I’m Amy, and I’m a Target Shopaholic.  This is my story:

I actually had on my calendar the debut of Target’s new Liberty of London all-things-fabulous-floral-print line.  Right there in between “file Client X’s trademark application” and “Emily’s vet appointment.”

You can imagine, then, how excited I was when my sister (also a Target shopaholic and an enabler of my own addiction) called me four days before the line was supposed to debut: “Get to your Target now.  Liberty of London is out, and it’s going fast.  I’m here in the [rustle, oomph…darling! So cute!] dressing room at the Franklin Target.” No sooner did I hang up than my other enabler, my mother, emailed me: “Get to Target now.

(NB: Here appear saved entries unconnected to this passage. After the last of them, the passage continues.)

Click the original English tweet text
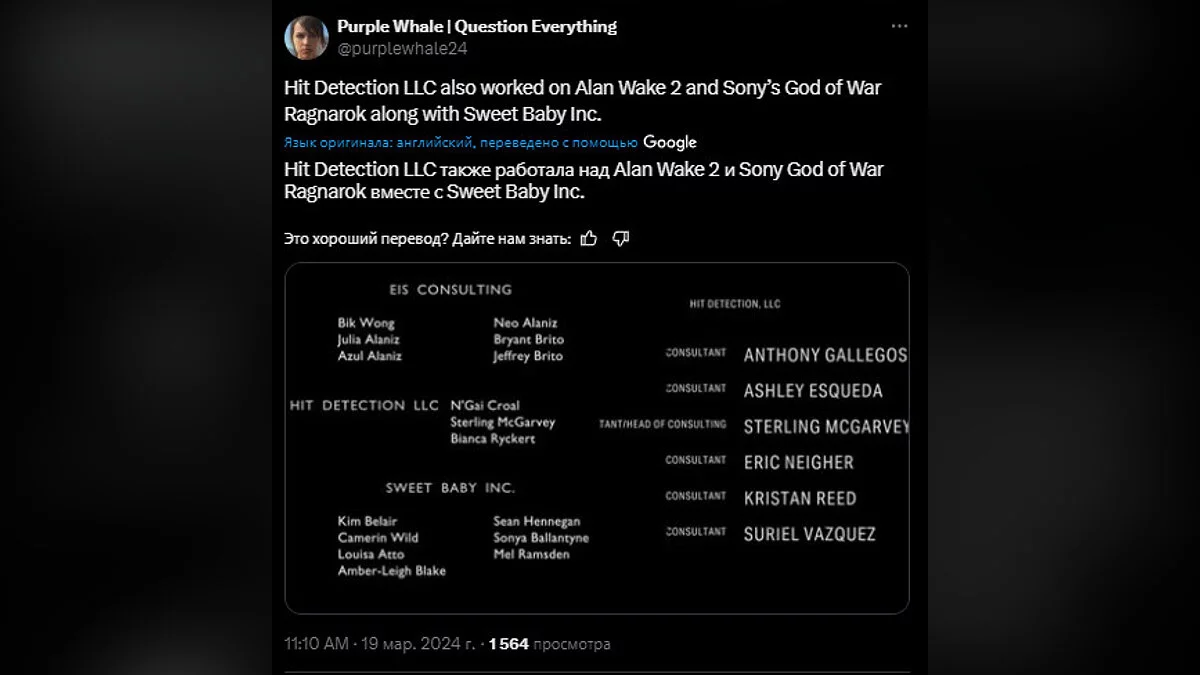The width and height of the screenshot is (1200, 675). (x=583, y=100)
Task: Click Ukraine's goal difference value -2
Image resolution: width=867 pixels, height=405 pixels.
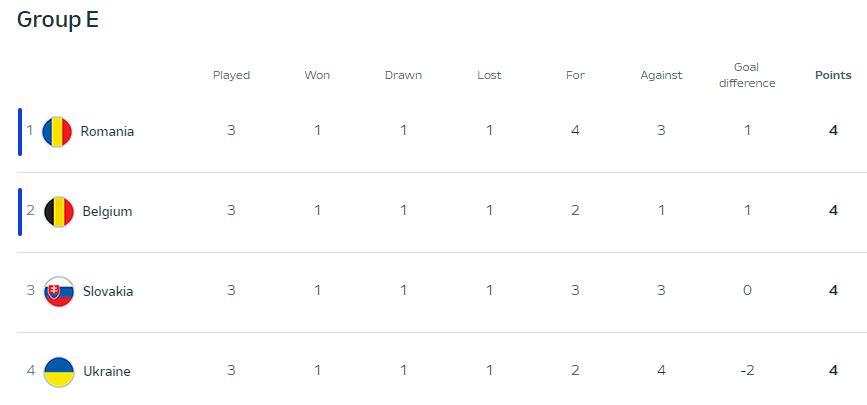Action: 746,371
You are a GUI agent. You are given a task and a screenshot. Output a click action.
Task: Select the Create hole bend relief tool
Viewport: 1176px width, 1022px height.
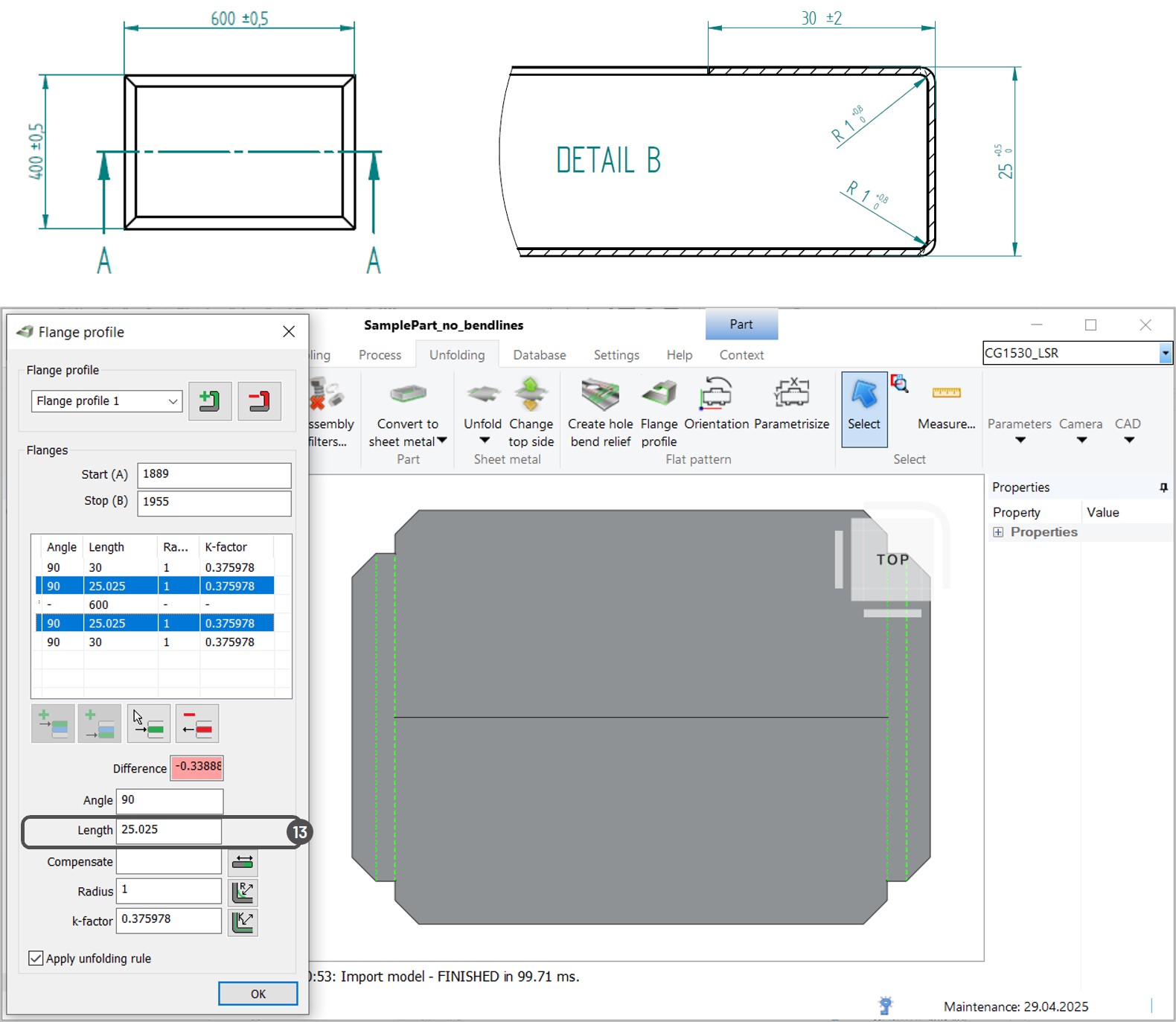(600, 395)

Do not pass go. Do not collect $200.”

Never mind that it was the middle of the workday and I had four projects to finish by the end of the day and was hoping to stop early and exercise.  My priorities, after all, are thus: 1) Liberty of London, 2) pay mortgage, 3) achieve healthy lifestyle. So I pressed “save” on the client letter I was working on and hightailed it to the Target on White Bridge Road before some other Target shopaholic could get her smarmy hands on my Liberty of London.

Out of breath, I rushed into the clothing section.

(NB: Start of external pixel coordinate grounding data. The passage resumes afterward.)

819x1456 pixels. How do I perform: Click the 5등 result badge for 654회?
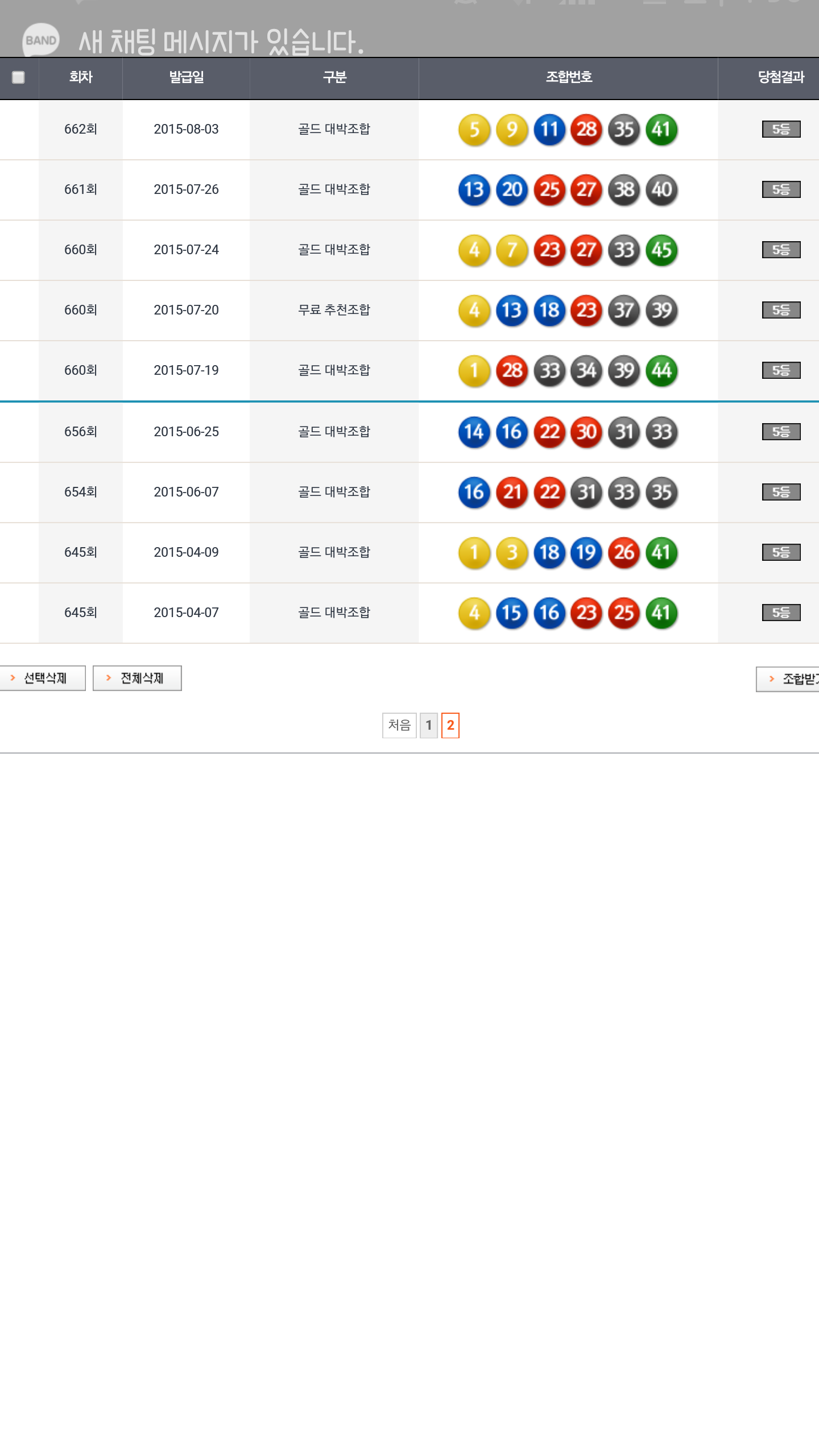781,492
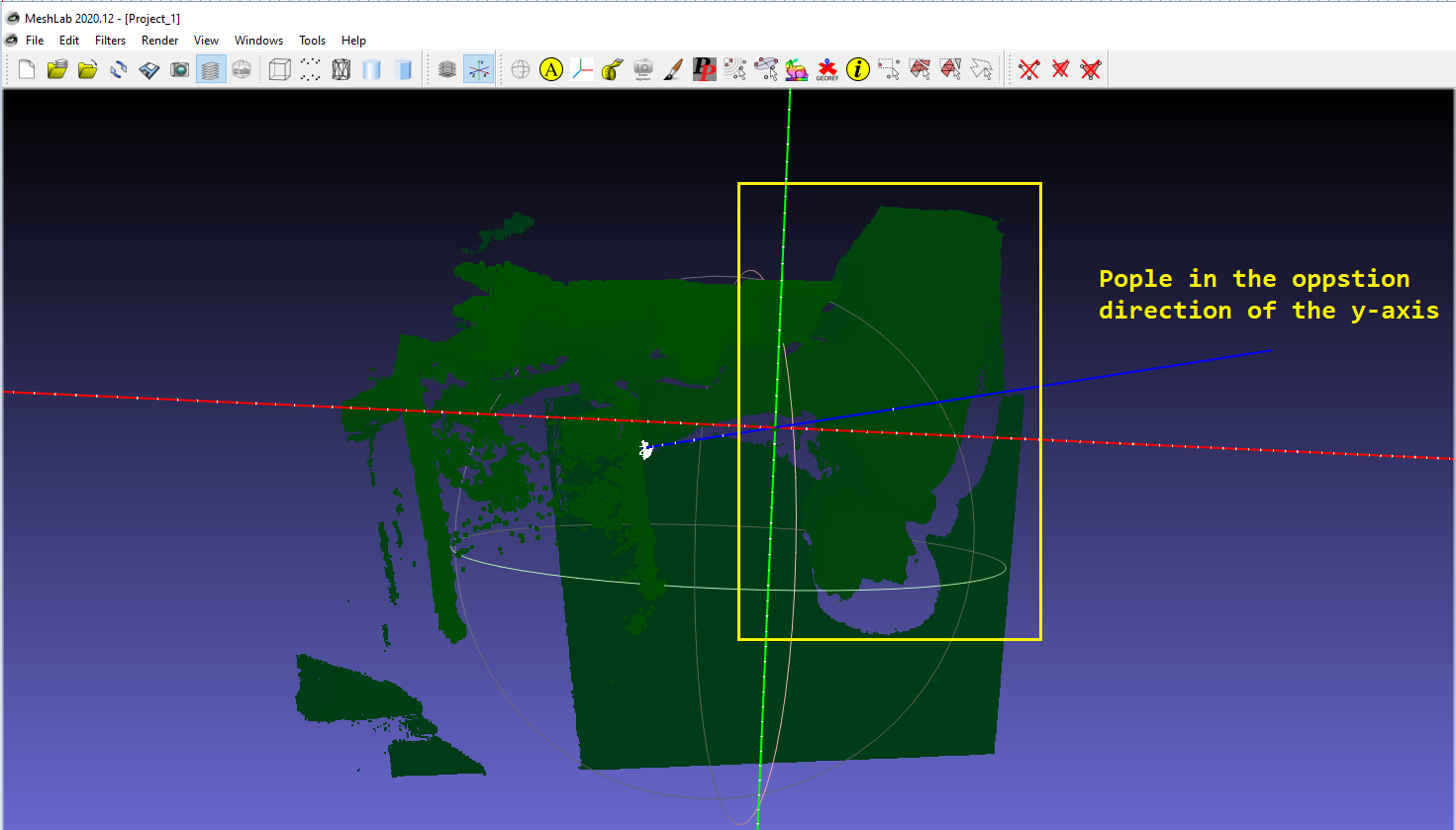The image size is (1456, 830).
Task: Toggle the trackball axes display
Action: 478,68
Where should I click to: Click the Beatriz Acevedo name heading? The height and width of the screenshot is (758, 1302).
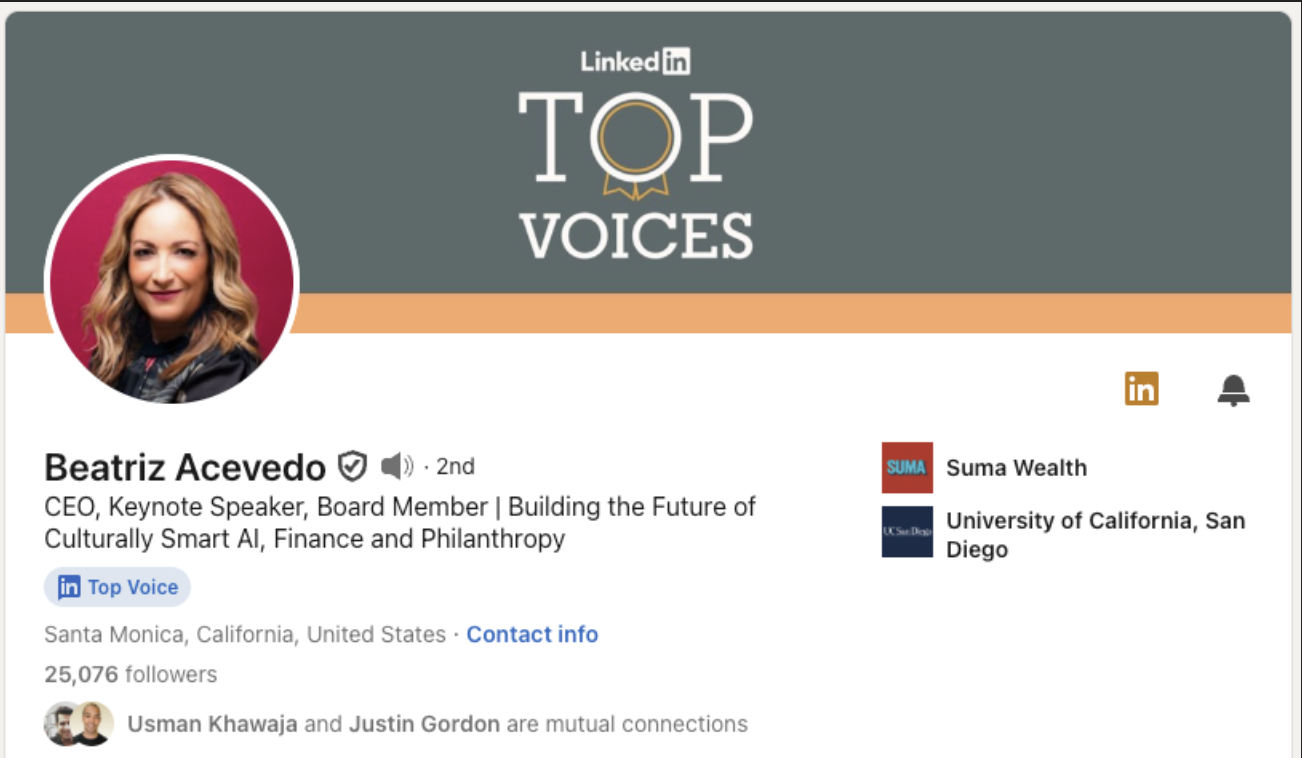[x=185, y=467]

Hello? Liberty of London? Anyone? Bueller? I dashed around the entire clothing section, even poking my head into the maternity department, but, alas…

No Liberty of London.

I dialed my sis.  “Grrrrr.  &#@$&^$@!”

“Oh, it’s not there yet? Maybe the Franklin Target is a test store or something.  Sorry?”

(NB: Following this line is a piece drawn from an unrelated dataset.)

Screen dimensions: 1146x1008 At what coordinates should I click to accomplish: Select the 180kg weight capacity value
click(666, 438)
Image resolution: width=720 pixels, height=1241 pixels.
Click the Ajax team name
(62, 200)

“Sorry my ^@#$^!”  In my disappointment, I marched straight over to the Easter candy section and bought not only the Cadbury mini crème eggs with the stuff that looks like real egg yolk inside but also a bag of Cadbury Mini Eggs, the solid kind.  I mean, I had to leave with something.

I didn’t have to check the Targets in the area the next few days, because my sister did, reporting in… “At the Brentwood Target.  No Liberty of London.”  “Sorry, nothing at the Cool Springs Target, either.”

Finally, on the day my calendar (and Target’s flower-shaped posters hanging all over the store) promised, Liberty of London premiered at my Target.  Nervously, I rolled my empty red cart over to the women’s clothing, spotting a flash of floral from a distance but not wanting to get my hopes up.  Then, just when I got within arms-reach of the colorful racks, some chick had the audacity to get in between my Liberty of London and me. “Mama, ain’t that floral bikini the cutest thang?”

I knew then I had to act fast.  So I nudged and pushed and slapped my way through the section, grabbing my size in every dress, shirt, and scarf, and rushed to the dressing room, knocking over only three small children and an older gentleman on my way.

“Ma’am, we only allow six garments in the dressing room at a time.”

I glanced at my overflowing cart in concern.  “But what if someone steals my cart?  Will you watch it for me?”

“Whatever, ma’am.” She rolled her eyes.

It killed me, but I started with only six, ripping the fabrics over my head as quickly as I could in case some Liberty of London thief happened to venture by and wheel off my cart heaped with precious cargo.  I made three more trips out to the cart with bare feet and inside-out shirt for the other nineteen pieces.  (Yep, nineteen:  Don’t tell that snotty dressing-room girl, but I smuggled seven pieces in for the last fitting…hee hee.)

Don’t go acting like I’m all greedy.  I did reject a few things, one shirt that gapped around my armpits and a dress that fell behind me like a bridal train and might look weird at the coffee shop (where I spend most of my days).  Oh, and the floral-print rainboots, but only because they only came in children’s sizes.

Walking out of the store balancing five bags stuffed with floral fabrics (and a Liberty of London-print note pad to make my grocery lists in style), I muffled my guilt with the thought that at least I have cheap taste.  What if I’d gone crazy like this at, say, Nordstrom?  

I’m Amy, and I’m a Target Shopaholic.